Plans to open a lap-dancing club next to a church have been held up after councillors raised concerns about the monitoring of private booths.
Chris Clegg wants to open Paradise Gentleman's Club in Hope Street, Hanley, from noon to 5.30am every
day.
Clegg applied for a licence for the venue after shutting down the 007 Gentleman's Club in Bryan Street several months ago. Up to £250,000 will be spent on transforming the former Fusion Bar which would create up to 14 jobs if plans get
the go-ahead.
But members of Stoke-on-Trent City Council's licensing sub-committee deferred the application to allow a site visit to take place. Committee chairman councillor Joy Garner said she was concerned about how the rule that customers
must stay at least 12 inches away from dancers would be enforced in the club's private booths.
Brian Wain, of Trentham-based Trent Licensing Consultants, who represented Clegg, told the meeting: There will be CCTV cameras inside and outside
the club but not in any of the private booths.
Nutters of the Bethel Evangelical Church have predictably vowed to stop the club opening next door. Church trustee Neville Gould said: We run a Sunday School and a Thursday night club for
young children at the church. We just don't want this kind of thing going on next door.
Carl Kirkham, who is also a trustee of the church, added: If a licence for a lap dancing club is granted it will result in increased noise and
encourage inappropriate behaviour outside the premises.
Stoke on Trent's latest lap-dancing club is to open its doors later this year - next door to a church.
Councillors approved plans for the Paradise Gentleman's Club, in Hope Street, Hanley, despite protests from nutters of the neighbouring Bethel
Evangelical Church.
Businessman Chris Clegg, former owner of the Zanzibar nightclub in Newcastle, is to invest up to £200,000 in revamping the former Fusion Bar in an overhaul that will create around 10 jobs. Dancers working in the venue
will be self employed, meaning the 10 roles on offer are for bar staff, management, and security.
Neville Gould, trustee of Bethel Evangelical Church, said: It's totally incompatible to have a lap-dancing club next to a church. Would you let
your children or grandchildren go to a youth club next to a lap-dancing club? We would have to think about ending the club.
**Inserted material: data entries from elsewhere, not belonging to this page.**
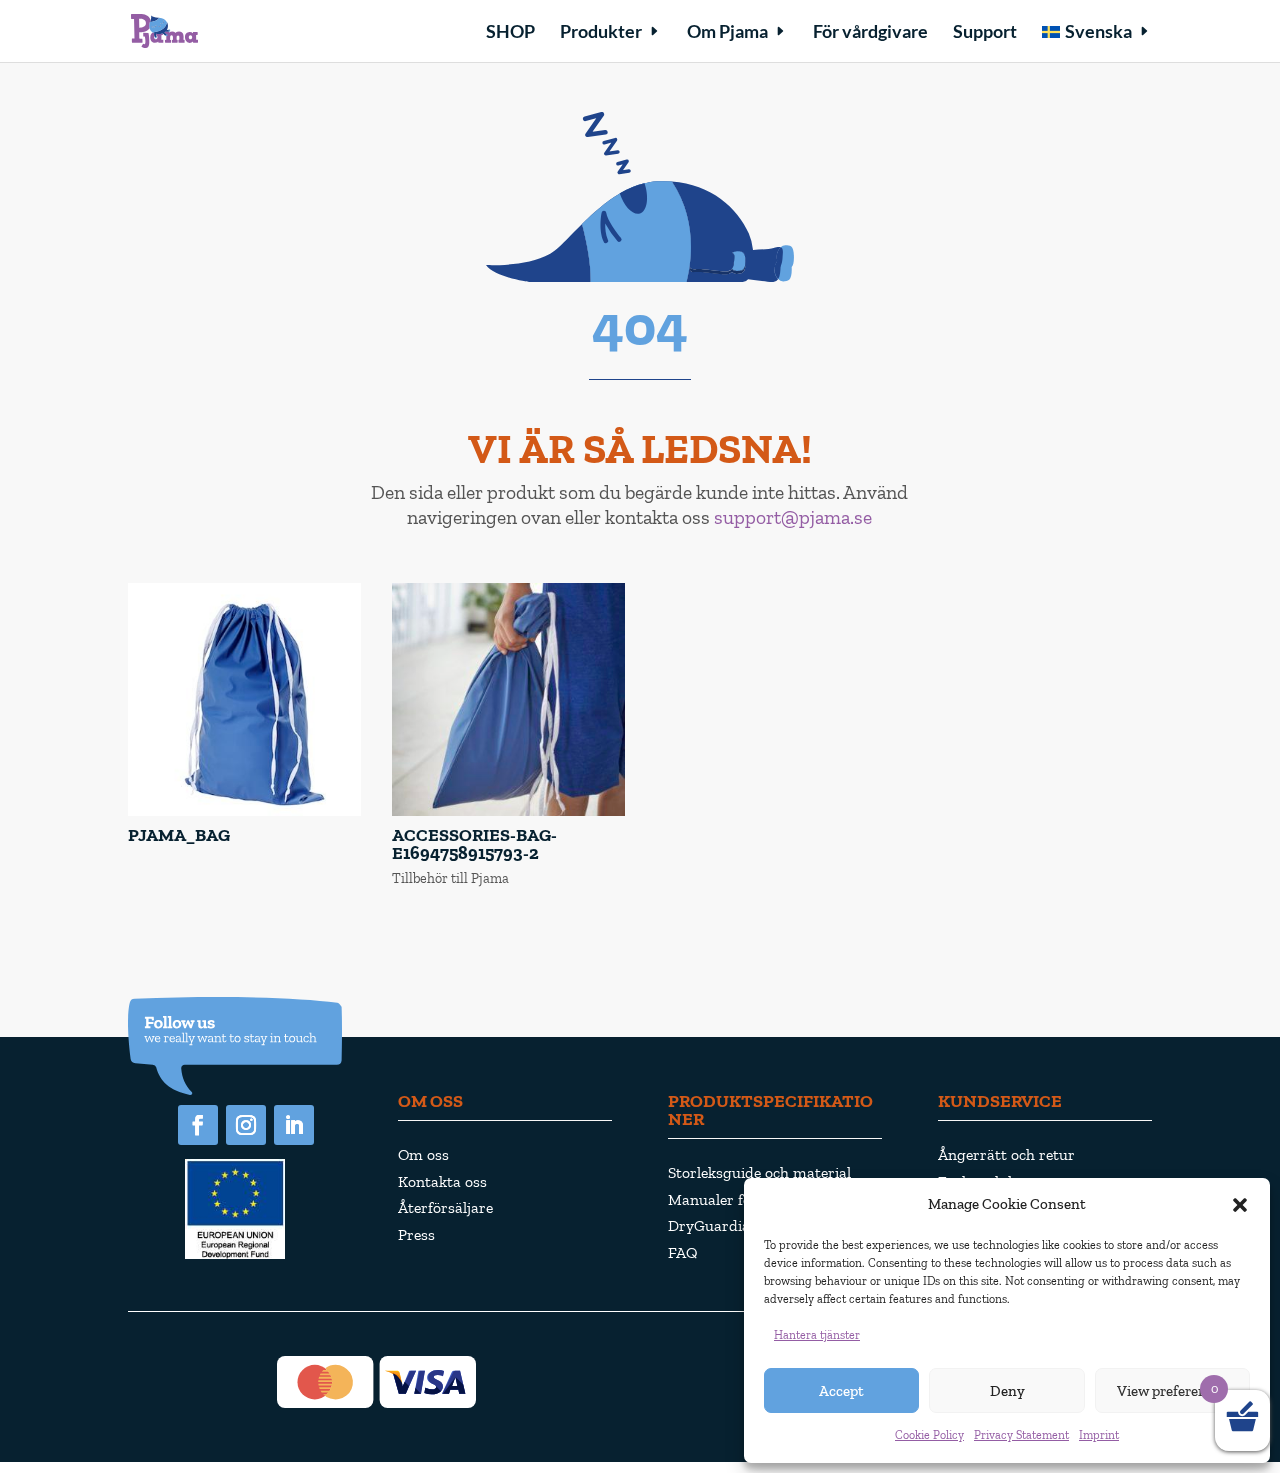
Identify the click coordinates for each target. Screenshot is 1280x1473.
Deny (1007, 1391)
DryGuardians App (733, 1225)
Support (985, 33)
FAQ (683, 1252)
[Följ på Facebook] (198, 1125)
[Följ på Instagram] (246, 1125)
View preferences (1172, 1391)
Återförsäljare (445, 1207)
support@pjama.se (793, 517)
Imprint (1099, 1435)
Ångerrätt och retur (1006, 1154)
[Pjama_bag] (244, 811)
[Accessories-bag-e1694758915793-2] (508, 811)
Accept (841, 1391)
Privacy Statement (1021, 1435)
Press (416, 1234)
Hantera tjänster (817, 1335)
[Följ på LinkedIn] (294, 1125)
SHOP (510, 33)
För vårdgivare (870, 33)
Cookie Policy (929, 1435)
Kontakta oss (442, 1181)
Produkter (601, 33)
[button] (1240, 1205)
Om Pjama (727, 33)
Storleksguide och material (759, 1172)
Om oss (423, 1154)
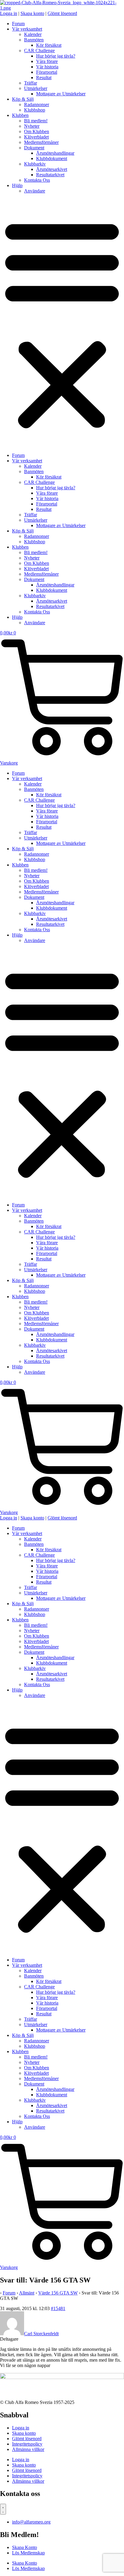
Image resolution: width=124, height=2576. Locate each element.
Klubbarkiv (35, 163)
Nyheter (31, 126)
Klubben (20, 115)
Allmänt (26, 2292)
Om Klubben (36, 131)
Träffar (30, 82)
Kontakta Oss (37, 180)
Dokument (34, 147)
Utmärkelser (35, 88)
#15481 (58, 2308)
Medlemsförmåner (41, 142)
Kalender (33, 34)
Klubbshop (34, 109)
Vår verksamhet (27, 28)
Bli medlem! (36, 120)
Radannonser (36, 104)
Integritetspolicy (27, 2443)
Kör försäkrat (48, 45)
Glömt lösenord (27, 2438)
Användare (34, 190)
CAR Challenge (39, 50)
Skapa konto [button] (32, 13)
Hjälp (17, 185)
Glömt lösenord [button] (62, 13)
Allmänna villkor (28, 2449)
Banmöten (34, 39)
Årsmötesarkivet (51, 169)
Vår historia (47, 66)
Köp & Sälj (23, 99)
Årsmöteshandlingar (55, 153)
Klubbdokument (51, 158)
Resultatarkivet (50, 174)
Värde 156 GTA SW (58, 2292)
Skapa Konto (24, 2547)
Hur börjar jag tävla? (55, 55)
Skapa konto (24, 2433)
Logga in (20, 2427)
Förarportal (46, 72)
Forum (18, 23)
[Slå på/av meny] (3, 2509)
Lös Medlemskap (28, 2552)
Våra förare (47, 61)
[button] (62, 323)
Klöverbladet (36, 136)
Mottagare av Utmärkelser (60, 93)
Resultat (43, 77)
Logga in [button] (8, 13)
Gould added: We noticed an increase in problems after Bar 360 had a lap-dancing licence and those problems have not
gone away and I fear the problems will increase again. We have experience of the problems that lap-dancing clubs result in.
There are four other premises in the Potteries with lap-dancing licences - ST1 and His And Hers, both located on
Trinity Street in the city centre; Heaven and Hell in Burslem, which is yet to open, and 007 Gentleman's Club which is currently closed. Lace Gentleman's Club in Newcastle has been operating since 2007.